Would you please transcribe, exactly as written, the lines of the entries below starting at the one that holds "For every named" and ending at the one that holds "Decline (371, 1338)", both included?

● Data supplied

********************

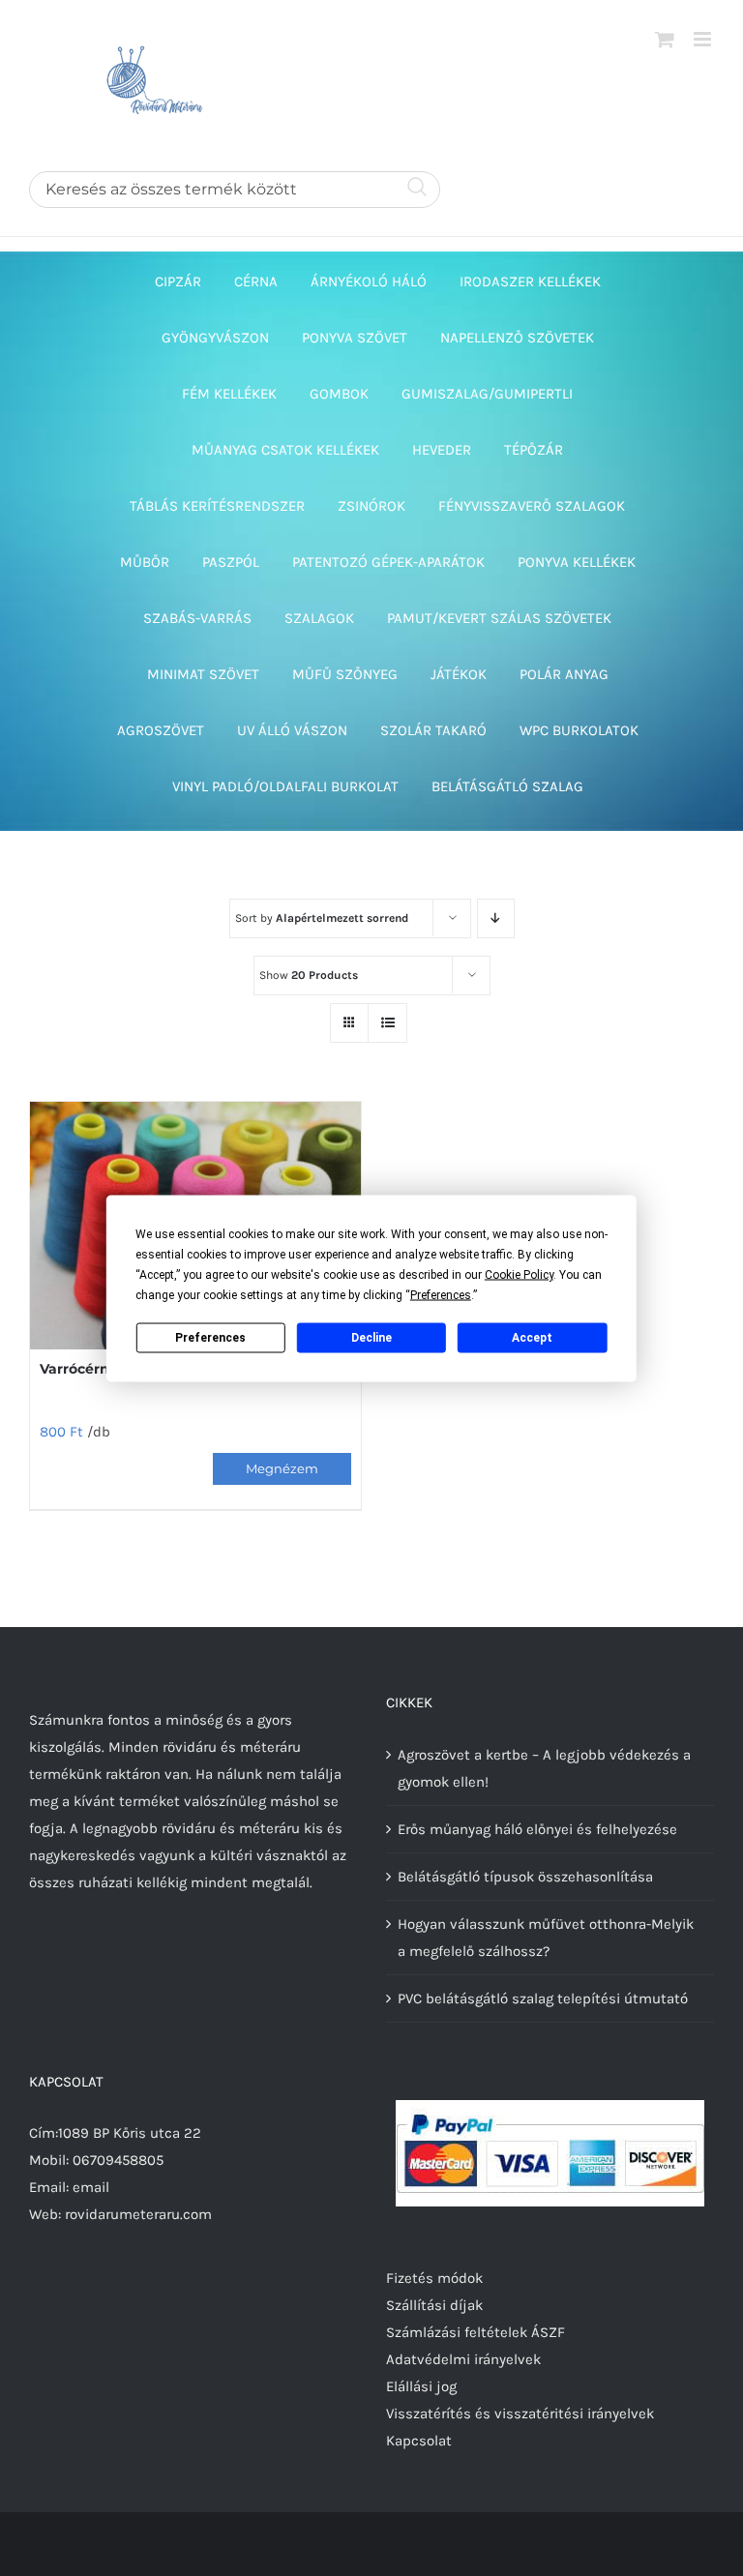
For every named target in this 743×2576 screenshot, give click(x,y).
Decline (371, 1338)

********************

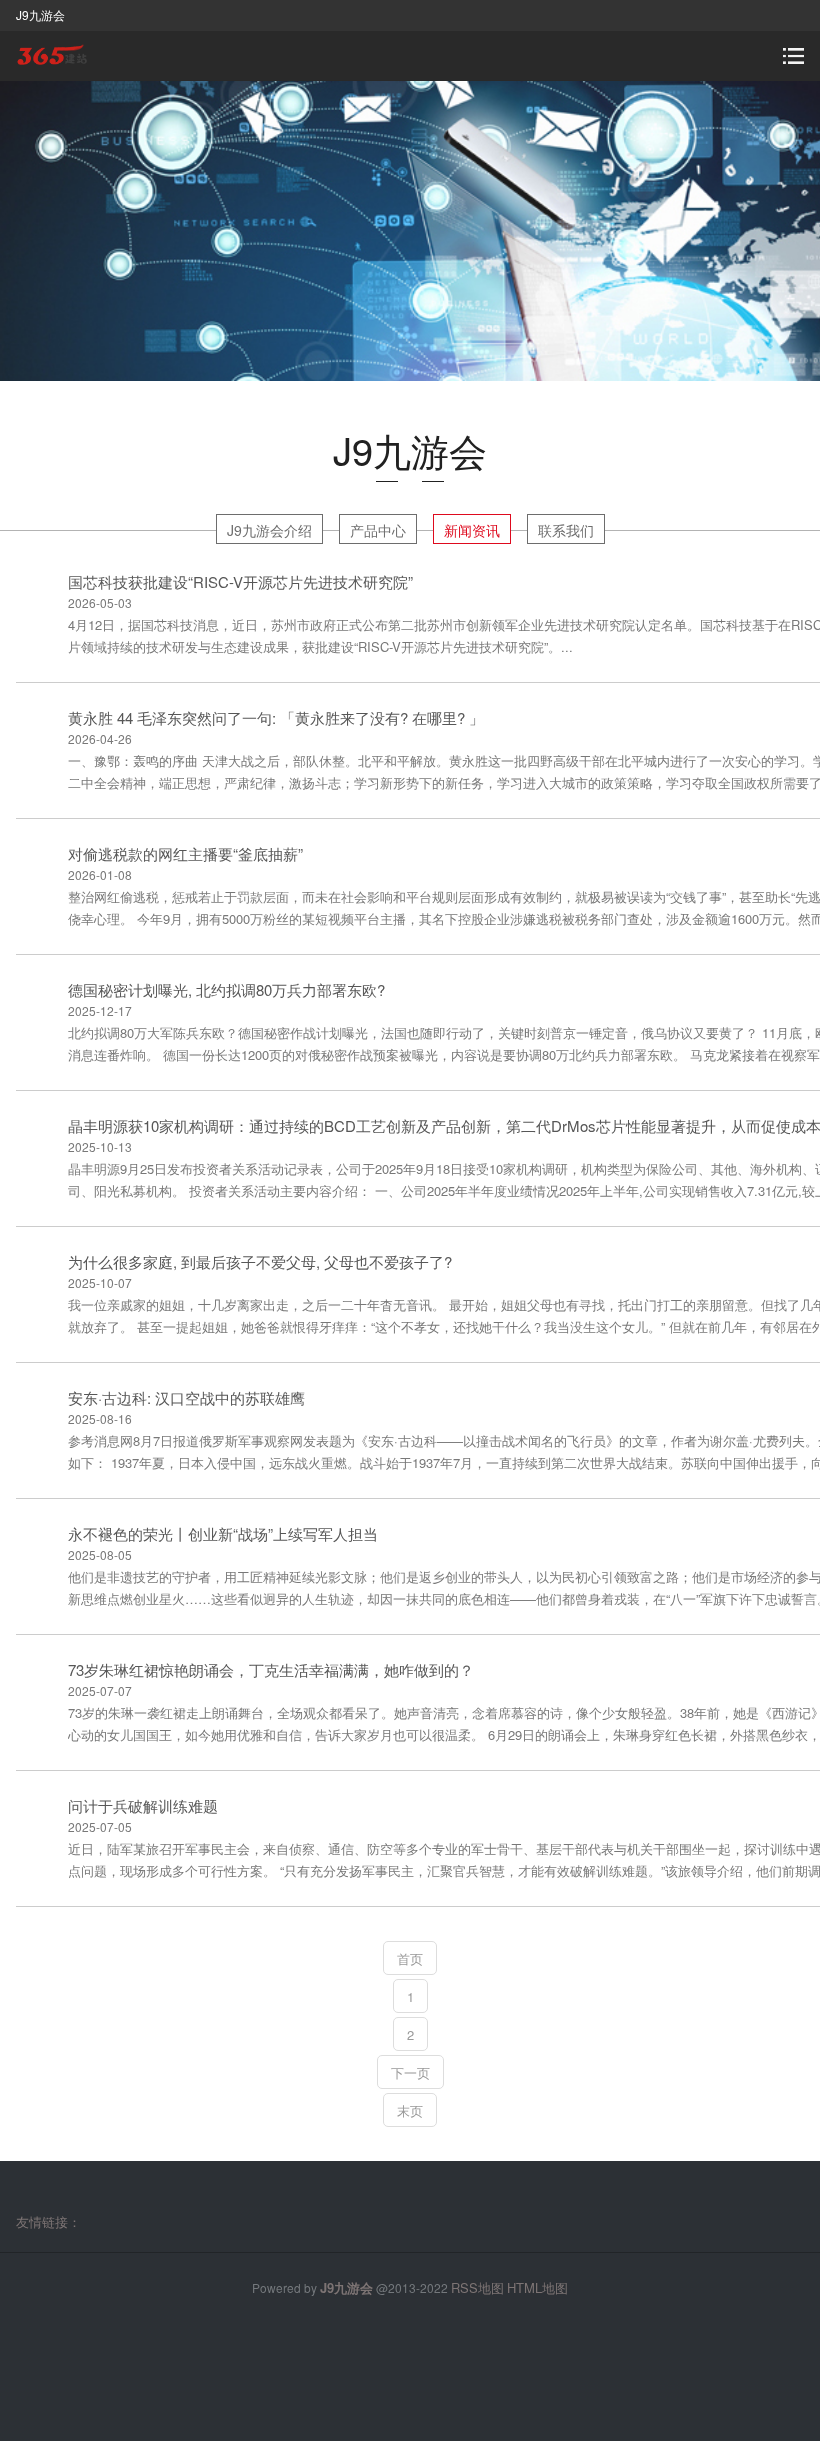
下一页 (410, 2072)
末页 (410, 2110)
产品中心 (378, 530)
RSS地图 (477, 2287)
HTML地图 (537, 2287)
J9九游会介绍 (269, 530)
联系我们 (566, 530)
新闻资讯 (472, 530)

********************

● Exercise solution
For every named target in this 743×2576 screenshot, give click(x,y).
Decline (371, 1338)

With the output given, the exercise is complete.